#### [Dataset content]
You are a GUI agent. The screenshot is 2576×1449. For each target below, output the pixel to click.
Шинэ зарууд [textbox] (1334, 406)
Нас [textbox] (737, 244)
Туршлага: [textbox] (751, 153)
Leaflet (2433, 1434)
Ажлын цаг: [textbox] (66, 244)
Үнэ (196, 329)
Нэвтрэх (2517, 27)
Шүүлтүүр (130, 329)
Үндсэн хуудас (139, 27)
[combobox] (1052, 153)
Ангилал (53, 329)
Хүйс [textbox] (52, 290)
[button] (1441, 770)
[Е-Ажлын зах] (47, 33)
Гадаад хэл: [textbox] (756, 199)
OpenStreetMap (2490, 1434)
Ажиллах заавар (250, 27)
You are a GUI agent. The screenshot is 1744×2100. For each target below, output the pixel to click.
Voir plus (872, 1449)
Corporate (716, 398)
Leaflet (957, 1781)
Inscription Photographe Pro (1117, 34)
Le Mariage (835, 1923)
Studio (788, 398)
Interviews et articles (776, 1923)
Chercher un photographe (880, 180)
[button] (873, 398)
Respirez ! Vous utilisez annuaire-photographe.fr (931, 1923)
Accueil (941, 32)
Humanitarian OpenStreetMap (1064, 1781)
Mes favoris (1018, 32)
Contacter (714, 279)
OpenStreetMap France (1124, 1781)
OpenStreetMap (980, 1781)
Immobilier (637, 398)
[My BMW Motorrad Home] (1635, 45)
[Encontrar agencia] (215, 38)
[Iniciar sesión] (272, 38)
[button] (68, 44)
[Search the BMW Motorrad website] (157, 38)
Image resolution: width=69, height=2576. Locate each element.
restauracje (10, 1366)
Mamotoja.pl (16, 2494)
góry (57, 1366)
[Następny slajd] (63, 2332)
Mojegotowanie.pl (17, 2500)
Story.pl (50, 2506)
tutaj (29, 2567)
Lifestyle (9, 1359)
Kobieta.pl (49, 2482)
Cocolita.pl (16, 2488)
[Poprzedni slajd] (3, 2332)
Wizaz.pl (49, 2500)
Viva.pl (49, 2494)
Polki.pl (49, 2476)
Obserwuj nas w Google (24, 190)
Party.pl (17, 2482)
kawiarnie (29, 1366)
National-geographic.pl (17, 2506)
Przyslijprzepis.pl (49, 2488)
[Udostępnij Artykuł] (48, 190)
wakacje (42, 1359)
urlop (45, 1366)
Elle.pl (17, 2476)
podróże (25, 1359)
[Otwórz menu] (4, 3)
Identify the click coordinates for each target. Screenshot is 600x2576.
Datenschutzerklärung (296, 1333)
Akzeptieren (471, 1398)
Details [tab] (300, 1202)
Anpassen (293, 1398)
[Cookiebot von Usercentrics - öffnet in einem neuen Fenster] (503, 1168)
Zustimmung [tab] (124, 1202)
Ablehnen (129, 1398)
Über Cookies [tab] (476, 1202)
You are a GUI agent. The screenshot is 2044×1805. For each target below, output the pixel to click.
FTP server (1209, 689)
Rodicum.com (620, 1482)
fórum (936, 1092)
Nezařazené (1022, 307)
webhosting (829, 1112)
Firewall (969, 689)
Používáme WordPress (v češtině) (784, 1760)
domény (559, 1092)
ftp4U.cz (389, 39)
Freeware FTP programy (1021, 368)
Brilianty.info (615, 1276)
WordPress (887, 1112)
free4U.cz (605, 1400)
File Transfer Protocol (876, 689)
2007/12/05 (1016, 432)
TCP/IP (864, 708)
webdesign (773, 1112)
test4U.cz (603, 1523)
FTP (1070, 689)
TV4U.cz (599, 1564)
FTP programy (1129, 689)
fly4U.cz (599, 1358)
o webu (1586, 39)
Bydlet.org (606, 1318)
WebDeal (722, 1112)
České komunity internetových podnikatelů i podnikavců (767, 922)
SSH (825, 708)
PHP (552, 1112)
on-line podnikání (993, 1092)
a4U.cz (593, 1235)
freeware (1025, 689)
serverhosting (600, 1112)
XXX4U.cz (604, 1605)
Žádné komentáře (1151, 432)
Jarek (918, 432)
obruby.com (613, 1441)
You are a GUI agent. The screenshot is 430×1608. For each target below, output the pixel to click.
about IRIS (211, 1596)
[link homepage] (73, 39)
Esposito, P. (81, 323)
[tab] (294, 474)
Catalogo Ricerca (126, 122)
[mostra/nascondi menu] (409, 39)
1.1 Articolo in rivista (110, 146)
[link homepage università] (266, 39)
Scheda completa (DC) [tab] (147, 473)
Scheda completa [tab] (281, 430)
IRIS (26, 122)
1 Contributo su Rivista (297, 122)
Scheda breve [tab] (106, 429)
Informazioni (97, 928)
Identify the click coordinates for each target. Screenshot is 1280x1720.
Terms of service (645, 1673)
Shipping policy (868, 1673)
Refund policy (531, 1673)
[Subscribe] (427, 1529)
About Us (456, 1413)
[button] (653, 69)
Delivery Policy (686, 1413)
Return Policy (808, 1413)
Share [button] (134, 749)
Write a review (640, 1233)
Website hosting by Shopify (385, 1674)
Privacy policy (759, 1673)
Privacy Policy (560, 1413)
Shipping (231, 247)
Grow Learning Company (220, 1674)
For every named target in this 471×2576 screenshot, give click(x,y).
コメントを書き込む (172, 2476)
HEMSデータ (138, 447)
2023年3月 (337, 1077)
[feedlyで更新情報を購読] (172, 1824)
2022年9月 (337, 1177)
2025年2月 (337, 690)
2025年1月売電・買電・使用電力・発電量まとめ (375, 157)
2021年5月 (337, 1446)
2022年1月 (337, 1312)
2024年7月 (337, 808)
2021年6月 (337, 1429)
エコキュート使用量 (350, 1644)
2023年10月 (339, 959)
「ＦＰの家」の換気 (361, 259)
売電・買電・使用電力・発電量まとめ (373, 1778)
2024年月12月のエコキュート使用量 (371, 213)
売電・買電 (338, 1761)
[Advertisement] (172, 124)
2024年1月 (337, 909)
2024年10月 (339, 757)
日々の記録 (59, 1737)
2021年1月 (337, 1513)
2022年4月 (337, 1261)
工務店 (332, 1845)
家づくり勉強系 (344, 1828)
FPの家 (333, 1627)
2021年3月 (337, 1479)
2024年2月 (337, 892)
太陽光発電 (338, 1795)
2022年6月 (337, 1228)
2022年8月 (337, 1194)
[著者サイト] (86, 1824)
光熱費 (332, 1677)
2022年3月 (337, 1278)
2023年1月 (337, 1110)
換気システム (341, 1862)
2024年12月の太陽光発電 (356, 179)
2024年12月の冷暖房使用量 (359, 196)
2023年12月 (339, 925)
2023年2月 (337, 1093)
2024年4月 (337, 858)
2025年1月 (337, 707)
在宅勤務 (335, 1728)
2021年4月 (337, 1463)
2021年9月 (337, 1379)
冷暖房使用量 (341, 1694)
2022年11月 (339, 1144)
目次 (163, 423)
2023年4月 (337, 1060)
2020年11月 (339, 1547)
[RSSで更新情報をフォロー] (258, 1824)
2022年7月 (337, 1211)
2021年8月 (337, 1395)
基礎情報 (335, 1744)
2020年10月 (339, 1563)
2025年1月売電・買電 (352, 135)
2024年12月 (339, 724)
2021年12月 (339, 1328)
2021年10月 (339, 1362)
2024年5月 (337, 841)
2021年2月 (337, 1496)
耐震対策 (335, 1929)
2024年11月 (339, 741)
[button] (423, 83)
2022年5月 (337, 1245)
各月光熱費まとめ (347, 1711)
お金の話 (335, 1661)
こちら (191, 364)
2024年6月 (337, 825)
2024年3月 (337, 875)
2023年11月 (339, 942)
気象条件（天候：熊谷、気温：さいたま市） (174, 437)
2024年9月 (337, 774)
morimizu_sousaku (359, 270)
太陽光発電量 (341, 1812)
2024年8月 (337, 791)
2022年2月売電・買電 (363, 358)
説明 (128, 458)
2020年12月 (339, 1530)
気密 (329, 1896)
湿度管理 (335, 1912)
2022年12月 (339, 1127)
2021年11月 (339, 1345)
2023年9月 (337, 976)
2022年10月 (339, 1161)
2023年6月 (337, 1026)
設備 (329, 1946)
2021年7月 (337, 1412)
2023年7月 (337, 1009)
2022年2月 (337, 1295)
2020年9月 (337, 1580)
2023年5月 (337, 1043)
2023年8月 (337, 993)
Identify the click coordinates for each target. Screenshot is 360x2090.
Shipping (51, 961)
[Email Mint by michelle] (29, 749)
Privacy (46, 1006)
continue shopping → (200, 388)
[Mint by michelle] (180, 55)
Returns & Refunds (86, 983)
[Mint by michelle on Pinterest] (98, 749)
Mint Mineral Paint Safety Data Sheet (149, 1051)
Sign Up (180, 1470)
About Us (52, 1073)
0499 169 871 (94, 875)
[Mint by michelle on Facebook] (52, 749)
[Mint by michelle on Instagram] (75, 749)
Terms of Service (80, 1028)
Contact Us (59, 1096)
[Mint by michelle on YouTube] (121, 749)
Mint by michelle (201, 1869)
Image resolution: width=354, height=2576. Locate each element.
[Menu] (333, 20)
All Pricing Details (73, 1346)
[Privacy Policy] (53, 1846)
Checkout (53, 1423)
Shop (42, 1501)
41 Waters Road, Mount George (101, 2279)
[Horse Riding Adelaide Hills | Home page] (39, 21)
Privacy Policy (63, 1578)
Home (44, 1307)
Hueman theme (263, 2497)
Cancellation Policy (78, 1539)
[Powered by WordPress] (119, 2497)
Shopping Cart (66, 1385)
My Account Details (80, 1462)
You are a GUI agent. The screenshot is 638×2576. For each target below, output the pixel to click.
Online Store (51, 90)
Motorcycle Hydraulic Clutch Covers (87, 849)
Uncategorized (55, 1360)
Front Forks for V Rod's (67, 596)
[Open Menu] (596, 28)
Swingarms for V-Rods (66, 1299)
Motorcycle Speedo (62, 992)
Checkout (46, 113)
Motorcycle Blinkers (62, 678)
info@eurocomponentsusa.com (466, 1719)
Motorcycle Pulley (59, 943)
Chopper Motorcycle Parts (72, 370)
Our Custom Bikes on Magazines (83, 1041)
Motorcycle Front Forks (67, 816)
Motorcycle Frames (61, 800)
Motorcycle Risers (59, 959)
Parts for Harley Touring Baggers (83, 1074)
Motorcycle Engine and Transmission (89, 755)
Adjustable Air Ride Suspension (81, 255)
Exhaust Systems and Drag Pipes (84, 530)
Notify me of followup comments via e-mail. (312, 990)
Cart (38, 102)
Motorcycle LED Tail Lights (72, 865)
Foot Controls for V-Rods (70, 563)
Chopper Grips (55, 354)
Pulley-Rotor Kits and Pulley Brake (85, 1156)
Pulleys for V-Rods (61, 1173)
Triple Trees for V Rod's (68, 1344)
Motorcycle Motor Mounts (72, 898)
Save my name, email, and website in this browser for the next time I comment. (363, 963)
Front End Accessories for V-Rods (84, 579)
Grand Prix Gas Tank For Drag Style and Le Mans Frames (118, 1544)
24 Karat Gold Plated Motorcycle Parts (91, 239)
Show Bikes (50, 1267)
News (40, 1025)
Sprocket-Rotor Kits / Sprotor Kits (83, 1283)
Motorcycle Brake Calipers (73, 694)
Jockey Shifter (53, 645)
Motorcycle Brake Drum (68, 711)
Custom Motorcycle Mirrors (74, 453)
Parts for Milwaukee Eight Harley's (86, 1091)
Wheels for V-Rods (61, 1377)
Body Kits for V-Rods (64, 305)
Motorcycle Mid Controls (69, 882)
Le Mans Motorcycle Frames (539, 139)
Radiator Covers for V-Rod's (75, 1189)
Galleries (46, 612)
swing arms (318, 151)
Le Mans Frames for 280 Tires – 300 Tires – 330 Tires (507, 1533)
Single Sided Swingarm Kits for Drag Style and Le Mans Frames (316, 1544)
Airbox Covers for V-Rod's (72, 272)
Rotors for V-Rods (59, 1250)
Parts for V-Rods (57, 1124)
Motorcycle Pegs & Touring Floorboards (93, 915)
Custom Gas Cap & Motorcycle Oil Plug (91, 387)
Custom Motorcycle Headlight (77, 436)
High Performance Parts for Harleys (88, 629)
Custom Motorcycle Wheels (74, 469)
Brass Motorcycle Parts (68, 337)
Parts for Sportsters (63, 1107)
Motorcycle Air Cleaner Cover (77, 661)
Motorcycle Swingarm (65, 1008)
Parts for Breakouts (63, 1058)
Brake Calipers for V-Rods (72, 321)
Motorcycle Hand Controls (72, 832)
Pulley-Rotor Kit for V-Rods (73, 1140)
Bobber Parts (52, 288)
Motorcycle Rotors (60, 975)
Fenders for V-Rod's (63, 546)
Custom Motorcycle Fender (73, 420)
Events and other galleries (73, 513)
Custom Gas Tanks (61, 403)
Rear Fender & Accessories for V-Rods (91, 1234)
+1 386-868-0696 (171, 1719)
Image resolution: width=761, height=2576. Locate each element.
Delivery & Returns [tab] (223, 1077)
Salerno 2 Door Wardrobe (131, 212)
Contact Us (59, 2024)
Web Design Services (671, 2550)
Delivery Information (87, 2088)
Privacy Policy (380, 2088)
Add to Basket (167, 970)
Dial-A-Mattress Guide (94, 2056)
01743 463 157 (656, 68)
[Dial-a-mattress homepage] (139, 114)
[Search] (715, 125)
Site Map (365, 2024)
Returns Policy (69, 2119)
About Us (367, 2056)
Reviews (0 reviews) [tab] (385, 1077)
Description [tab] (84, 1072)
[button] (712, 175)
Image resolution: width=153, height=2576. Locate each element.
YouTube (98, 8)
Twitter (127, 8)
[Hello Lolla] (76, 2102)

#### [About this exercise]
Reproducing the whole listing above is not the task. Copy exactly only the lines from the one with "HEMSデータ (138, 447)" to the one with "2025年1月売電・買電 (352, 135)", both kept.

#### [Answer section]
HEMSデータ (138, 447)
2023年3月 (337, 1077)
[feedlyで更新情報を購読] (172, 1824)
2022年9月 (337, 1177)
2025年2月 (337, 690)
2025年1月売電・買電・使用電力・発電量まとめ (375, 157)
2021年5月 (337, 1446)
2022年1月 (337, 1312)
2024年7月 (337, 808)
2021年6月 (337, 1429)
エコキュート使用量 (350, 1644)
2023年10月 (339, 959)
「ＦＰの家」の換気 (361, 259)
売電・買電・使用電力・発電量まとめ (373, 1778)
2024年月12月のエコキュート使用量 (371, 213)
売電・買電 (338, 1761)
[Advertisement] (172, 124)
2024年1月 (337, 909)
2024年10月 (339, 757)
日々の記録 (59, 1737)
2021年1月 (337, 1513)
2022年4月 (337, 1261)
工務店 (332, 1845)
家づくり勉強系 (344, 1828)
FPの家 (333, 1627)
2021年3月 (337, 1479)
2024年2月 (337, 892)
太陽光発電 (338, 1795)
2022年6月 (337, 1228)
2022年8月 (337, 1194)
[著者サイト] (86, 1824)
光熱費 (332, 1677)
2022年3月 (337, 1278)
2023年1月 (337, 1110)
換気システム (341, 1862)
2024年12月の太陽光発電 (356, 179)
2024年12月の冷暖房使用量 (359, 196)
2023年12月 (339, 925)
2023年2月 (337, 1093)
2024年4月 (337, 858)
2025年1月 (337, 707)
在宅勤務 (335, 1728)
2021年4月 (337, 1463)
2021年9月 (337, 1379)
冷暖房使用量 (341, 1694)
2022年11月 (339, 1144)
目次 (163, 423)
2023年4月 (337, 1060)
2020年11月 (339, 1547)
[RSSで更新情報をフォロー] (258, 1824)
2022年7月 (337, 1211)
2021年8月 (337, 1395)
基礎情報 (335, 1744)
2020年10月 (339, 1563)
2025年1月売電・買電 (352, 135)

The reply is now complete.